Дедушка – суров, сдержан и очень экономен. Крестьяне отзывались о нем как о человеке «скребитном», то есть держащимся за копейку, зная, как она трудно достается и как необходима в жизни.

Одно из первых разногласий между дедушкой и папой последовало через несколько дней после свадьбы. Разногласие это, по моему мнению, характеризует одного и другого. Молодые спали в маленьком амбарчике, стоявшем против дома. За дощатой перегородкой папа услыхал очень нескромные речи в их адрес, сказанные одним из работников. Услыхал, страшно возмутился, страдая главным образом за слышавшую все молодую жену. Выругав работника, папа пошел к дедушке и потребовал, чтобы дедушка немедленно уволил работника. Дедушка отказался, говоря, что работник этот необходим в данное время в хозяйстве и «на чужой роток не накинешь платок». Папа был глубоко оскорблен за себя и за маму.

Он не обладал выдержкой и не терпел лукавства, с которым очень часто сталкивался при общении с рабочими и поденщиками, горячился, что шло во вред общему течению хозяйства. Дедушка был недоволен его вмешательством, и папа совсем старался отстраниться от сельского хозяйства, отдаваясь своей пасеке и саду, который сам насадил и привил. Увлекшись каким-нибудь делом, папа терял всякую меру.

Он очень ценил и уважал дедушку, считая его лучшим представителем старинного простого русского народа. Ценил его правдивость, честность, стойкость убеждений и даже самую его суровость, за которой чувствовал большую любящую душу.

Дедушка тоже любил, ценил и уважал папу и сам советовал маме не отклонять предложения папы на брак. Но отношения между этими разными людьми были неровные, тяжелые и для той, и для другой стороны.

Надо правду сказать, что в этом больше виноват был папа, обладавший большой неуживчивостью с людьми. От всего этого очень страдала и тетя Оля Новикова (сестра мамы), резко осуждавшая во всем папу и впоследствии совсем отвернувшаяся от него.

Больше же всех, я думаю, страдала бедная мама, так как находилась между двух огней, любя горячо отца и мужа. Мама была мягкого, кроткого характера, и ей должны были быть очень тяжелы резкости в отношениях ее родной, любимой и дружной семьи и влившегося в эту семью ею любимого и уважаемого мужа.

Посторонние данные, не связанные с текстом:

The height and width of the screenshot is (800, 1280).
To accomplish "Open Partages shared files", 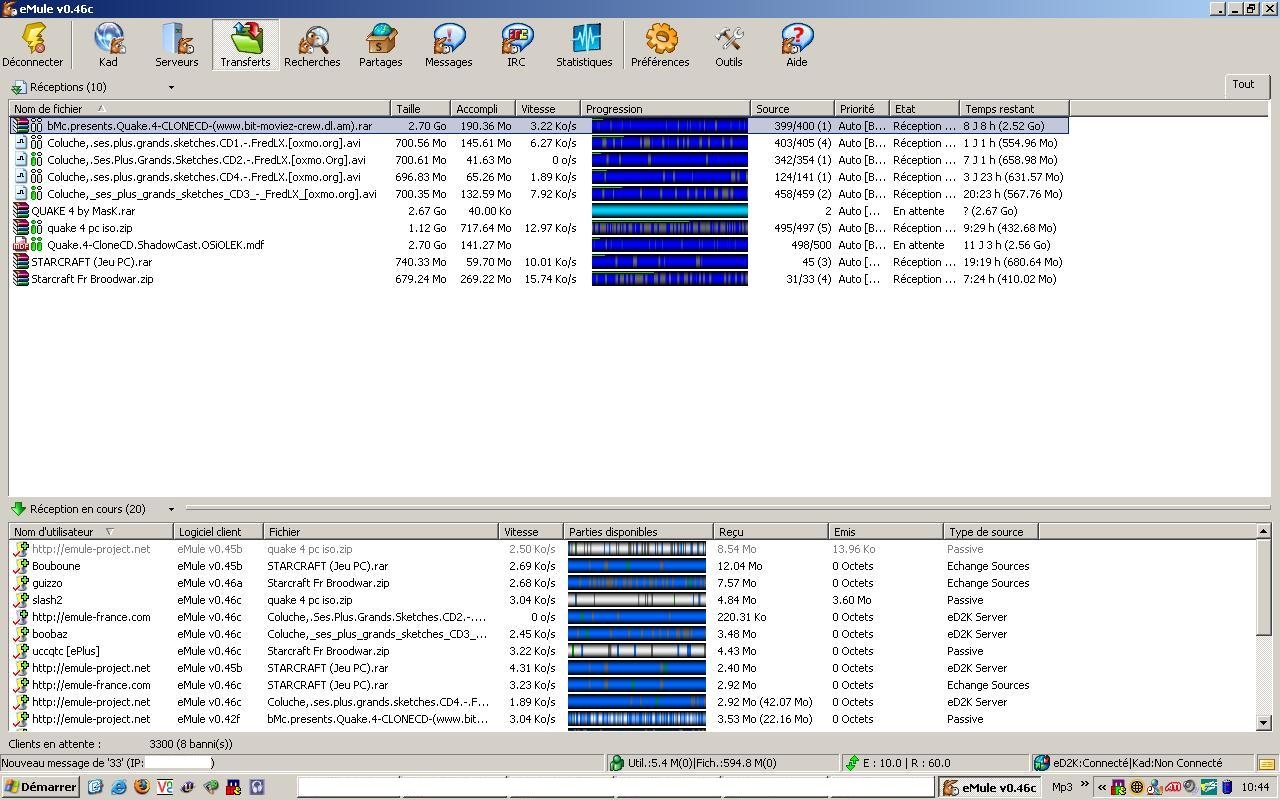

Детей у папы с мамой не было три года. Это наводило старую мамину бабушку Авдотью Алексеевну на мысль, что папа евнух. Тем более в ее глазах это было возможно, потому что у папы и бородка была жидкая. По своей темноте и непосредственности она вслух высказывала эти свои догадки, что очень досадовало маму и возмущало папу.

Жизнь в Вятке

В это время очень кстати пришлось предложение дяди Андрюши, служившего губернским агрономом в Вятке. Он звал папу в Вятку, обещая помочь с работой.

Папа и мама, носящая в это время ребенка (Олю), о котором еще никто не знал, кроме папы, уехали в Вятку.

Дядя Андрюша устроил его на работу – папе было поручено организовать большую библиотеку. За это дело он охотно взялся.

Поселились они отдельно от дяди Андрюши. Маме впервые пришлось вести свое несложное хозяйство в городских условиях и жить на зарплату мужа. Она вспоминала, как в первый раз пошла на базар и, вернувшись, с гордостью показала, какое чудесное жирное мясо купила по исключительно выгодной цене. Мясо было замороженное и, когда растаяло, то вместо жира оказалась кость. Маму крестьянин обманул, воспользовавшись ее крайней неопытностью.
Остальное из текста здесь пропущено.